Son père était protestant, ingénieur et féru d’histoire médiévale ; on récitait la chronologie des rois de France à la maison. Sa mère, catholique, fut excommuniée pour pouvoir se marier au temple et en a été très affectée. Valentine Zuber est historienne, passionnée de laïcité et de droits humains. Ceci explique cela.
Après un cursus classique, prépa-université-agrégation, et une brève expérience de prof dans un collège de banlieue, Valentine Zuber soutient une thèse sur les conflits de la tolérance aux XIXe et XXe siècles et les commémorations de Michel Servet : le médecin, victime de l’intolérance religieuse et considéré comme hérétique à la fois par les catholiques et les protestants, fut condamné au bûcher en 1553.
Très vite, Valentine Zuber s’intéresse à la laïcité, une manière de « gérer les conflits politico-religieux perpétuels en France ». Le glissement se fait naturellement de la laïcité aux droits humains.
Une habilitation à diriger des recherches en poche, Valentine Zuber obtient un poste de directrice d’études à l’École pratique des hautes études. Titulaire d’une chaire « Religions et relations internationales », elle travaille depuis une douzaine d’années sur les laïcités dans le monde et les résistances à l’application des droits humains (1). Car il n’y a pas une, mais des laïcités et le modèle français n’est pas le nec plus ultra, affirme l’historienne, au risque d’agacer : « On a tendance à penser que notre laïcité est absolument parfaite et qu’il faudrait donc que les autres l’adoptent. Or, ce n’est pas du tout le ressenti des autres États de droit. »

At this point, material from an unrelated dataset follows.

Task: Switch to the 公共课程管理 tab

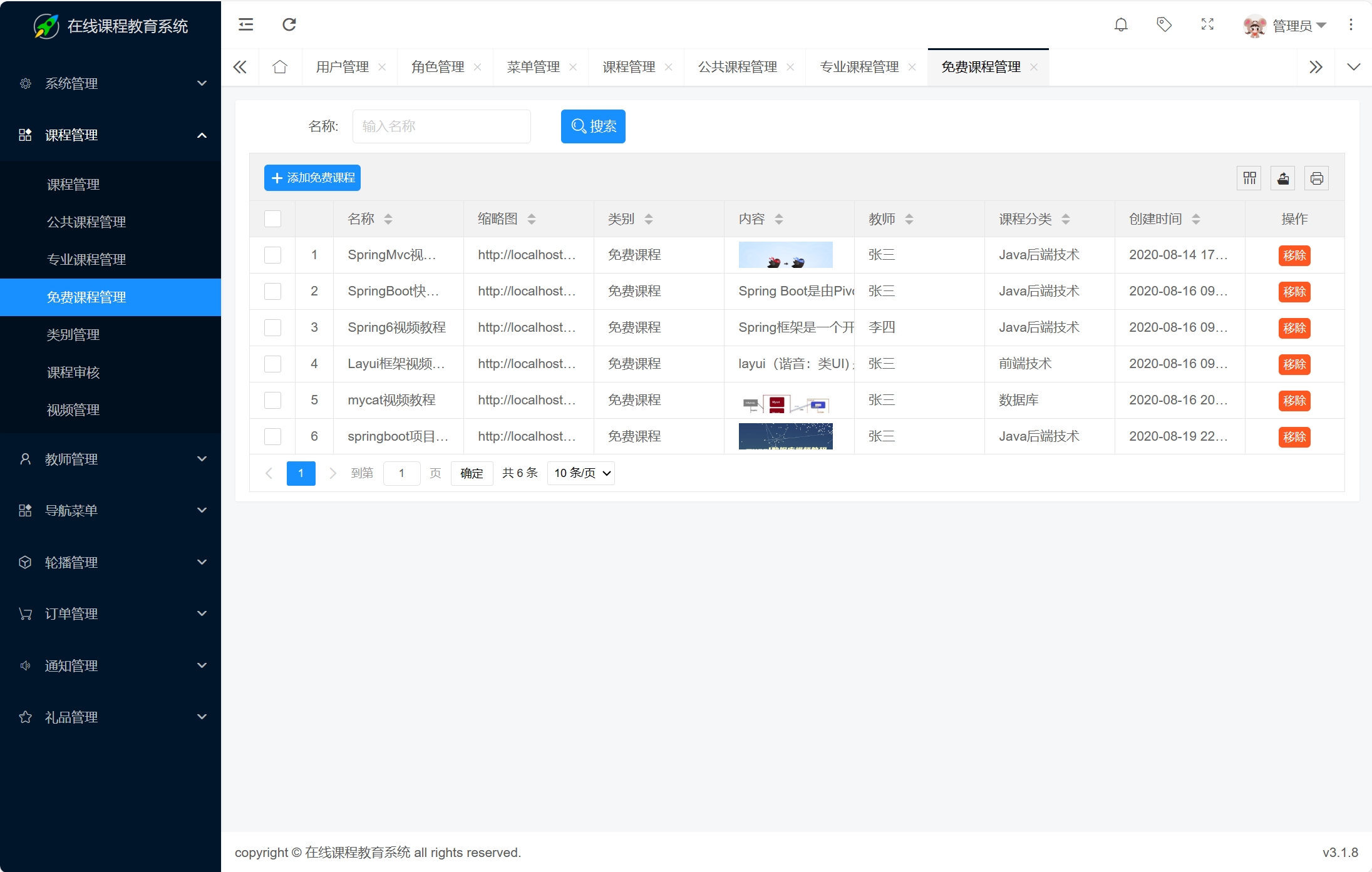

La laïcité s’exprime à travers une incarnation juridique qui diffère selon les pays. La laïcité française (2) est de type séparatiste (3) même si, note Valentine Zuber, un brin désabusée, l’État français subventionne les écoles religieuses. Il existe d’autres formes de laïcité dans lesquelles l’État n’est pas totalement neutre, mais demeure équitable envers toutes les convictions, comme on le voit à travers les différentes laïcités de reconnaissance (4). Et puis il y a des pays qui ne sont pas laïcs mais restent libéraux, à l’instar du Danemark. Valentine Zuber souligne qu’en marge de l’aspect juridique et constitutionnel de la laïcité, les sociétés en France et en Europe se déprennent massivement du religieux. L’indifférence va grandissant. Cette sécularisation reste cependant une exception européenne.
Le principe de laïcité permet l’exercice à la fois de la liberté de conscience des individus et de la liberté d’expression de leur conviction religieuse dans l’espace public.
La conjonction des deux est essentielle, assure Valentine Zuber, elle est « la matrice de ces droits et libertés dans un espace libéral ; la laïcité ne peut pas se résumer à un règlement intérieur visant à dire quelle est la bonne religion et la bonne manière de pratiquer sa religion ». Et la professeure de réprouver une certaine philosophie qui, depuis les années 2000, impose aux religions de se modérer à la fois dans leur expression et leur prise de position publique.
C’est pour répondre aux questions récurrentes posées dans le débat public, dénoncer les ingérences de l’État dans l’organisation sociale, lutter contre les idées reçues, développer l’esprit critique, que Valentine Zuber et ses collègues ont créé la Vigie de la laïcité en 20215. L’association de veille et d’expertise diffuse le savoir quand le principe de laïcité est mal interprété, y compris par les pouvoirs publics qui l’érigent parfois en valeur de la République. La laïcité n’est pas une valeur, mais un principe, un acquis majeur de notre société qu’il faut absolument sauvegarder, un rempart contre les haines qui affectent les minorités religieuses, martèle la protestante. C’est le combat de sa vie. Et un apostolat.